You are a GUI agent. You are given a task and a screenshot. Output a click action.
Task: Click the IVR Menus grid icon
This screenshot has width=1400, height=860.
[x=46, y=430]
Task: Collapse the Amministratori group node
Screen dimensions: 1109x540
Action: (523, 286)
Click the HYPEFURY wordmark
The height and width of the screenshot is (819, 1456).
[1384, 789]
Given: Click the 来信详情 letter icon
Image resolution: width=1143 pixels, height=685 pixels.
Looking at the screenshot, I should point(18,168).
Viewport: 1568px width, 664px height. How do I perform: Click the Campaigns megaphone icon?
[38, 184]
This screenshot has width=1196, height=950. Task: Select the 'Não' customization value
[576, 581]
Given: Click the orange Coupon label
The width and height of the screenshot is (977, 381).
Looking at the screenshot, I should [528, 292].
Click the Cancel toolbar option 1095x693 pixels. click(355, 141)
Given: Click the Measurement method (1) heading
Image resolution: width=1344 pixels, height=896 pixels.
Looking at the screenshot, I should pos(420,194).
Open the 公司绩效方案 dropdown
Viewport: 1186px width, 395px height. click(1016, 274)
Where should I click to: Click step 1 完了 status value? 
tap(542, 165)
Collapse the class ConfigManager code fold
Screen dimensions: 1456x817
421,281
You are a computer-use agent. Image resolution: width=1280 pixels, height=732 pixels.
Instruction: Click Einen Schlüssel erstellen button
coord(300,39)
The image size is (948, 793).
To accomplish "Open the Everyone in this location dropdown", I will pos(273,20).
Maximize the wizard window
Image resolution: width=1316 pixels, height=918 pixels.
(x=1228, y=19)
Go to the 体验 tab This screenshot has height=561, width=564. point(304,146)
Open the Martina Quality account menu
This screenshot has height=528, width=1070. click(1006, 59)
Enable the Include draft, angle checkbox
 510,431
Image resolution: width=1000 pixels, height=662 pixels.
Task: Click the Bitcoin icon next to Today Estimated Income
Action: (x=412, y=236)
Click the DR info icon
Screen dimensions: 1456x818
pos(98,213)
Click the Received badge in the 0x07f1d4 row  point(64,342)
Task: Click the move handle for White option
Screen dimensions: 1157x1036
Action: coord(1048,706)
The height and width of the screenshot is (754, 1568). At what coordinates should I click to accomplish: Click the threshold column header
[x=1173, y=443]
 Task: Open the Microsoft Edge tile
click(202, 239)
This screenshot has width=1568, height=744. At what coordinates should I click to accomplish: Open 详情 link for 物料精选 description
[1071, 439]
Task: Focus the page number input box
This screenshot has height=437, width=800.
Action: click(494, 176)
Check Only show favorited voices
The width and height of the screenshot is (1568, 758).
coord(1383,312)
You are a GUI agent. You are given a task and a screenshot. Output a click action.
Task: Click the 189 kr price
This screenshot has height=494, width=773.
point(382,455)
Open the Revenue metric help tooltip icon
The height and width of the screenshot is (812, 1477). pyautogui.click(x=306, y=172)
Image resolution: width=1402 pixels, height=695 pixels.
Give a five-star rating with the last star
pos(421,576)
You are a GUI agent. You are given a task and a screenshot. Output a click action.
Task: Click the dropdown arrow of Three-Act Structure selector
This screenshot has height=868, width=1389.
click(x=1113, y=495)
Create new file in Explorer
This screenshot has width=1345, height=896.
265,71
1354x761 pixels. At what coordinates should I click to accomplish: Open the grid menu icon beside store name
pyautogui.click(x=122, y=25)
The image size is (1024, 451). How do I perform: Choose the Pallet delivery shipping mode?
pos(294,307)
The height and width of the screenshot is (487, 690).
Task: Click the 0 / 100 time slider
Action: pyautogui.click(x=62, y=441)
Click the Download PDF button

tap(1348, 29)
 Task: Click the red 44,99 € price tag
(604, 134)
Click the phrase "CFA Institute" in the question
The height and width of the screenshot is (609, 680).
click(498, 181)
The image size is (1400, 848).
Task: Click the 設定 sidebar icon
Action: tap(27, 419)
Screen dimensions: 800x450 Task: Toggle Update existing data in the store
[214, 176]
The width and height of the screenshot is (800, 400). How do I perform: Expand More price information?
━━━
__Instructions for the task__. Rewrite all of the material above, putting "bullhorn" wherever "megaphone" appears and leaving everything else unchanged.

__Result for this task__.
You are a GUI agent. You are given a task and a screenshot. Output a click action.
Task: Click the IVR Menus grid icon
This screenshot has width=1400, height=860.
[x=46, y=430]
Task: Collapse the Amministratori group node
Screen dimensions: 1109x540
Action: (523, 286)
Click the HYPEFURY wordmark
The height and width of the screenshot is (819, 1456).
[1384, 789]
Given: Click the 来信详情 letter icon
Image resolution: width=1143 pixels, height=685 pixels.
Looking at the screenshot, I should point(18,168).
Viewport: 1568px width, 664px height. How do I perform: Click the Campaigns bullhorn icon?
[38, 184]
This screenshot has width=1196, height=950. Task: Select the 'Não' customization value
[576, 581]
Given: Click the orange Coupon label
The width and height of the screenshot is (977, 381).
Looking at the screenshot, I should [528, 292].
Click the Cancel toolbar option 1095x693 pixels. click(355, 141)
Given: Click the Measurement method (1) heading
Image resolution: width=1344 pixels, height=896 pixels.
Looking at the screenshot, I should pos(420,194).
Open the 公司绩效方案 dropdown
Viewport: 1186px width, 395px height. click(1016, 274)
Where should I click to: Click step 1 完了 status value? 
tap(542, 165)
Collapse the class ConfigManager code fold
Screen dimensions: 1456x817
421,281
You are a computer-use agent. Image resolution: width=1280 pixels, height=732 pixels.
Instruction: Click Einen Schlüssel erstellen button
coord(300,39)
The image size is (948, 793).
To accomplish "Open the Everyone in this location dropdown", I will pos(273,20).
Maximize the wizard window
Image resolution: width=1316 pixels, height=918 pixels.
(x=1228, y=19)
Go to the 体验 tab This screenshot has height=561, width=564. point(304,146)
Open the Martina Quality account menu
This screenshot has height=528, width=1070. click(1006, 59)
Enable the Include draft, angle checkbox
 510,431
Image resolution: width=1000 pixels, height=662 pixels.
Task: Click the Bitcoin icon next to Today Estimated Income
Action: (x=412, y=236)
Click the DR info icon
Screen dimensions: 1456x818
pos(98,213)
Click the Received badge in the 0x07f1d4 row  point(64,342)
Task: Click the move handle for White option
Screen dimensions: 1157x1036
Action: coord(1048,706)
The height and width of the screenshot is (754, 1568). At what coordinates should I click to accomplish: Click the threshold column header
[x=1173, y=443]
 Task: Open the Microsoft Edge tile
click(202, 239)
This screenshot has width=1568, height=744. At what coordinates should I click to accomplish: Open 详情 link for 物料精选 description
[1071, 439]
Task: Focus the page number input box
This screenshot has height=437, width=800.
Action: click(494, 176)
Check Only show favorited voices
The width and height of the screenshot is (1568, 758).
coord(1383,312)
You are a GUI agent. You are given a task and a screenshot. Output a click action.
Task: Click the 189 kr price
This screenshot has height=494, width=773.
point(382,455)
Open the Revenue metric help tooltip icon
The height and width of the screenshot is (812, 1477). pyautogui.click(x=306, y=172)
Image resolution: width=1402 pixels, height=695 pixels.
Give a five-star rating with the last star
pos(421,576)
You are a GUI agent. You are given a task and a screenshot. Output a click action.
Task: Click the dropdown arrow of Three-Act Structure selector
This screenshot has height=868, width=1389.
click(x=1113, y=495)
Create new file in Explorer
This screenshot has width=1345, height=896.
265,71
1354x761 pixels. At what coordinates should I click to accomplish: Open the grid menu icon beside store name
pyautogui.click(x=122, y=25)
The image size is (1024, 451). How do I perform: Choose the Pallet delivery shipping mode?
pos(294,307)
The height and width of the screenshot is (487, 690).
Task: Click the 0 / 100 time slider
Action: pyautogui.click(x=62, y=441)
Click the Download PDF button

tap(1348, 29)
 Task: Click the red 44,99 € price tag
(604, 134)
Click the phrase "CFA Institute" in the question
The height and width of the screenshot is (609, 680).
click(498, 181)
The image size is (1400, 848).
Task: Click the 設定 sidebar icon
Action: tap(27, 419)
Screen dimensions: 800x450 Task: Toggle Update existing data in the store
[214, 176]
The width and height of the screenshot is (800, 400). How do I perform: Expand More price information?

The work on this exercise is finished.